It’d only take a single summer tour of a couple J-league teams and the gift of about half a million Terry the Terrier based omiyage (souvenirs) to sway this nation to the blue and white.

Maybe one day, when one of my students, stunned to discover that Yorkshire is a place and not just half the name of a fluffy ball of cuteness asks me once again,

“Is my dog English?”

I might be able to reply,

“More than that, he’s a Town fan.”

Handily Divine

As the shinkansen flashes by on the parallel bridge, a bullet blur humming and thumping like a taiko drum as it bursts forth from the tunnel I take a deep breath and smile, soak it all in. A clear night’s sky, a cool breeze whipping over the bridge and across the rice paddies below, drifting presumably upwards and towards the heaven like burst of light on the hillside that is otherwise known as the Gorilla Golf Centre. That bright beacon of Japanese culture nestled in small valleys and hillsides around Japan. A porch light to a nation of golfing moths.

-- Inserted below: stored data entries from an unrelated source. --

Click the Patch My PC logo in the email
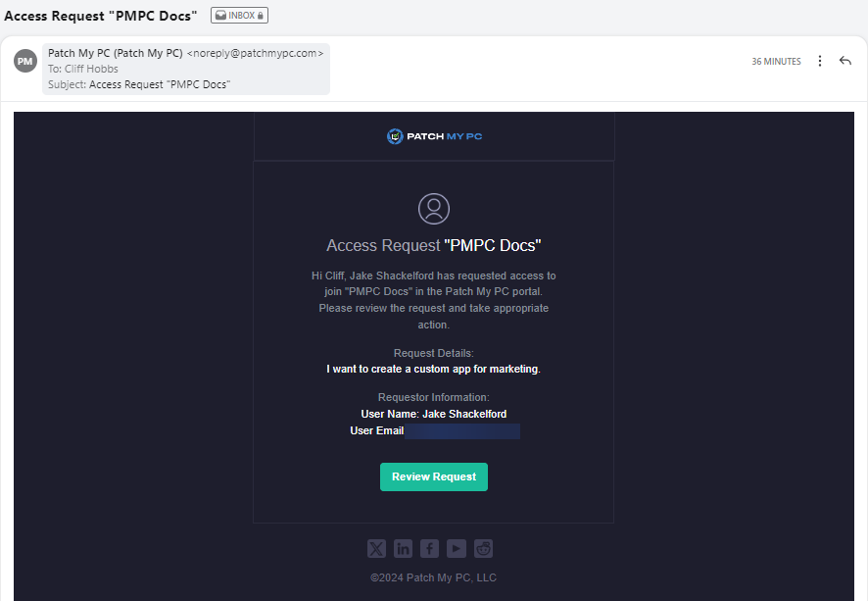The height and width of the screenshot is (601, 868). click(x=434, y=136)
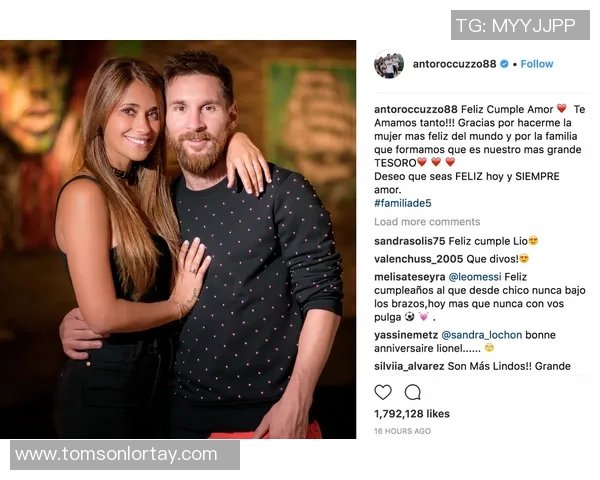Open silviia_alvarez commenter profile

(x=409, y=366)
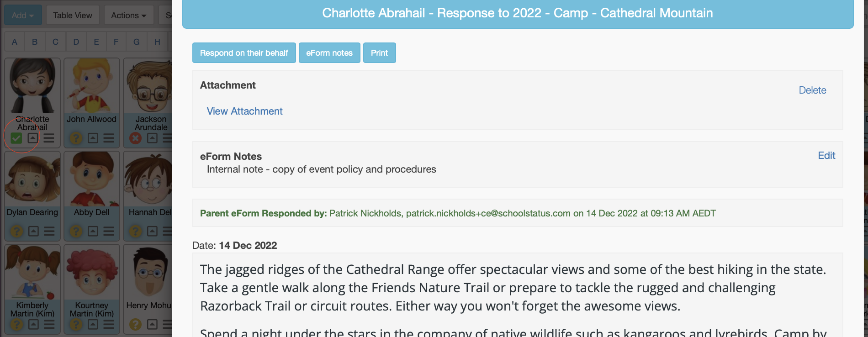Click Charlotte Abrahail's green check status icon
The image size is (868, 337).
(x=16, y=138)
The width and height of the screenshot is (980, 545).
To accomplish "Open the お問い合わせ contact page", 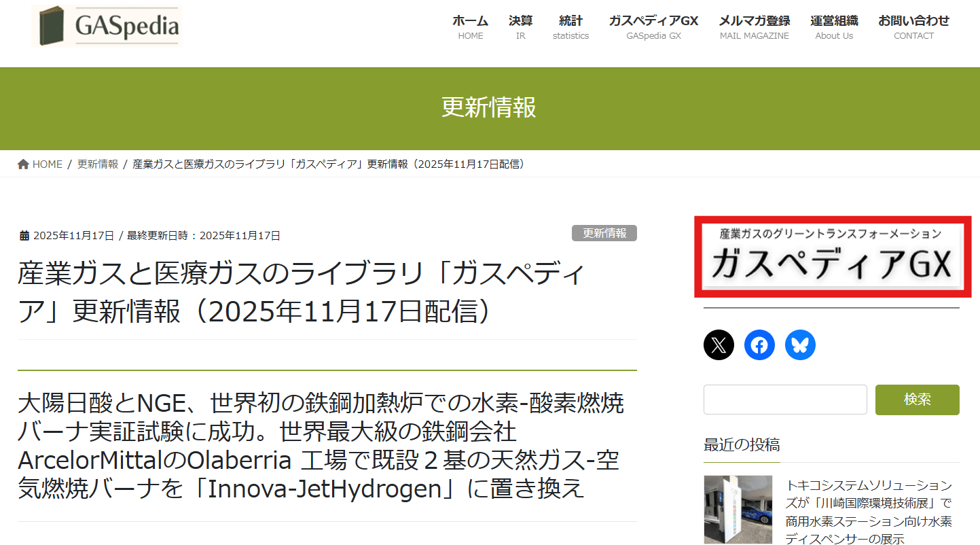I will pos(913,27).
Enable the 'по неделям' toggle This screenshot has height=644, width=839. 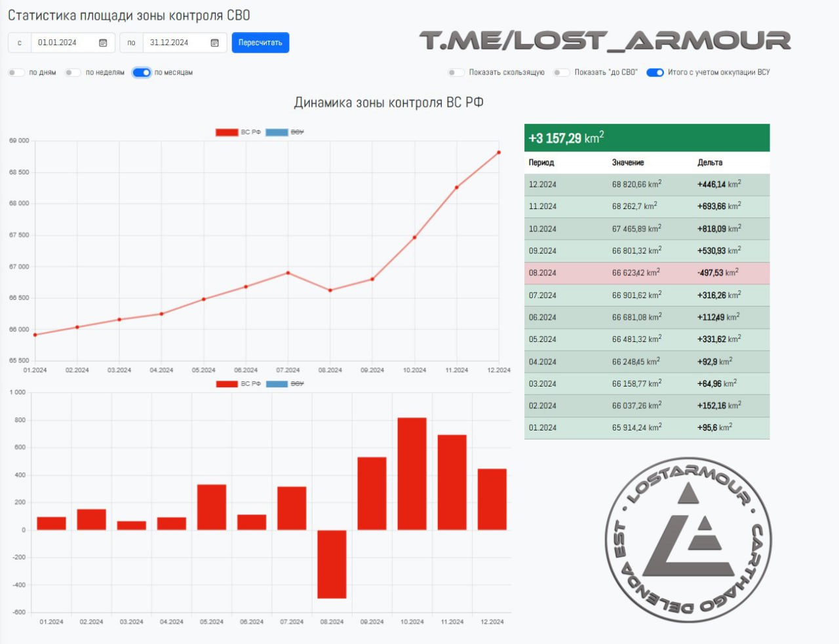pyautogui.click(x=72, y=73)
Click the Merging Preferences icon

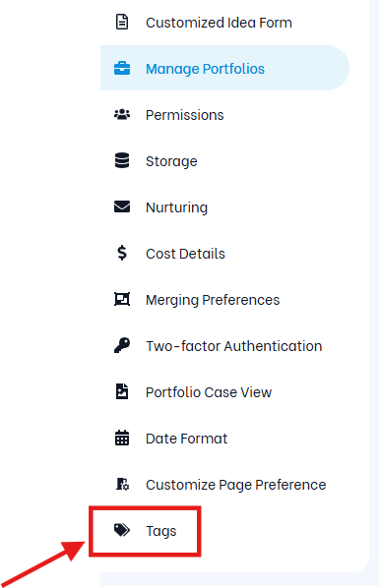coord(122,299)
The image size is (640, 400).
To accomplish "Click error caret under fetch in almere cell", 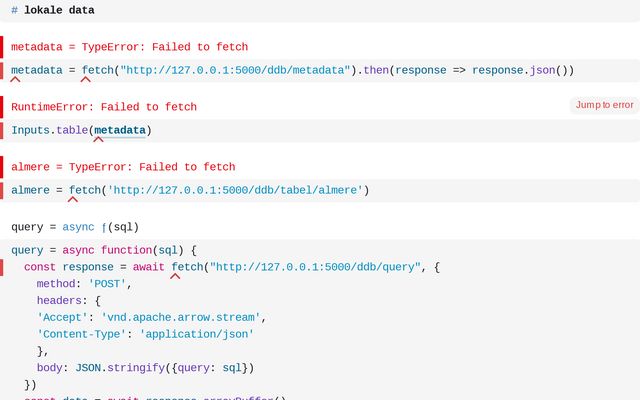I will 73,200.
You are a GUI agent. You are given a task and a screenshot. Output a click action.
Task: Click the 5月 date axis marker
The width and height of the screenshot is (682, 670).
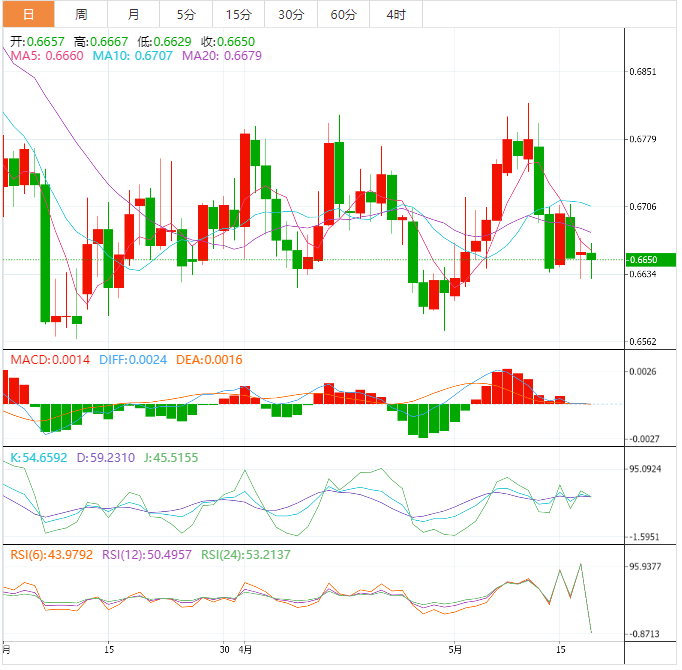point(456,647)
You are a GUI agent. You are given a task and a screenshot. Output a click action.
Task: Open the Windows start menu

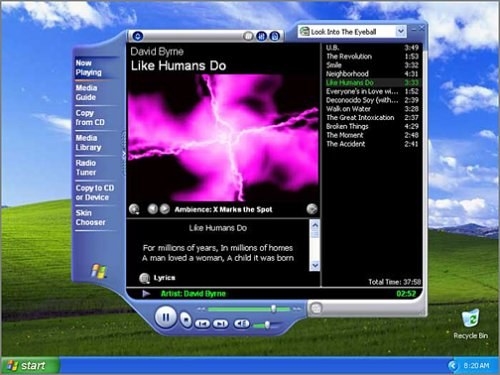(x=30, y=366)
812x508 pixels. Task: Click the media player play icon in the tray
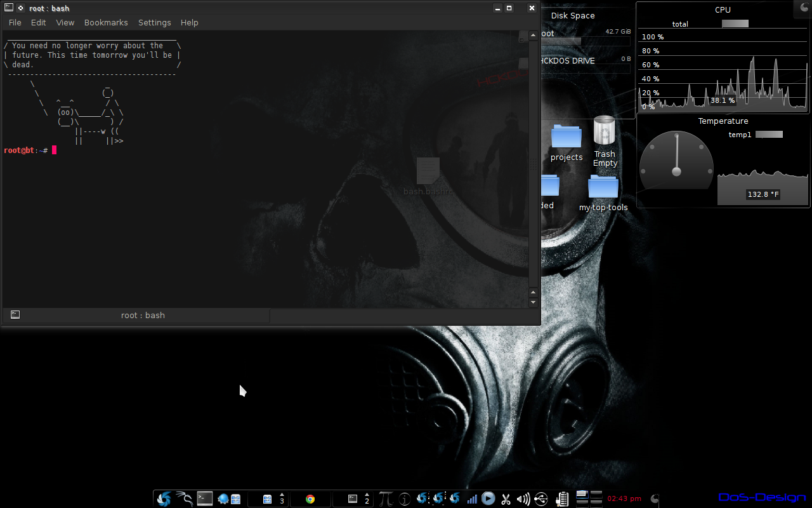[x=488, y=499]
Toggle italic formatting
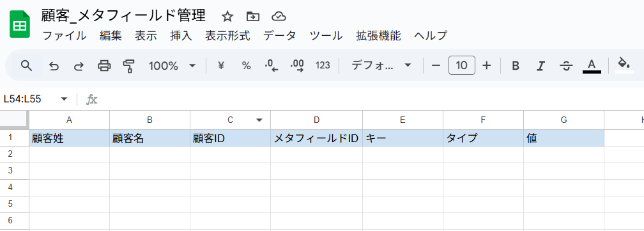644x231 pixels. coord(541,66)
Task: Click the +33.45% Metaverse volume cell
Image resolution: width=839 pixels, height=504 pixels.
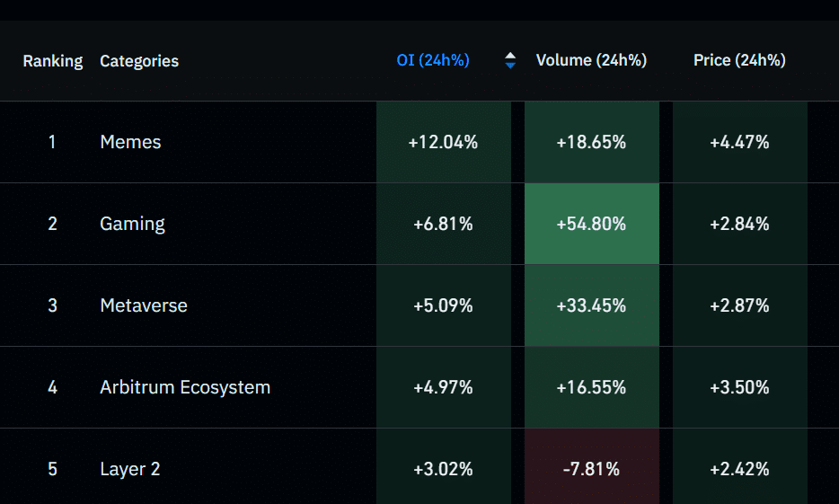Action: pos(591,305)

After the first experience I had with it, I never expected that so shortly after I’d find myself feeling thankful towards it, even impressed by its speed, efficiency and ability.

Oh Japanese health system, who knew you had it in you to be those things?

Thanks to you I get to enjoy a part of Japan that had eluded me before. The beauty of the countryside and the city as I jog, amble, stumble and sweat up and down hills, across bridges and beside rice fields. Occasionally scaring the bejesus out of poor folks as a sweaty foreigner rounds the corner at the exact same instant. Getting them a second time by declaring my surprise in Japanese.

In stark contrast to my first experience of medical treatment going to get my knee fixed couldn’t have been simpler. After a few weeks where my lifelong dodgy knee, a family trait, had begun to play up far more than usual, (walking and driving, two things that had never affected me before made my old man knee flare up all of a sudden) I decided it was about time I got it properly checked out, rather than accepting the family defect for what it was.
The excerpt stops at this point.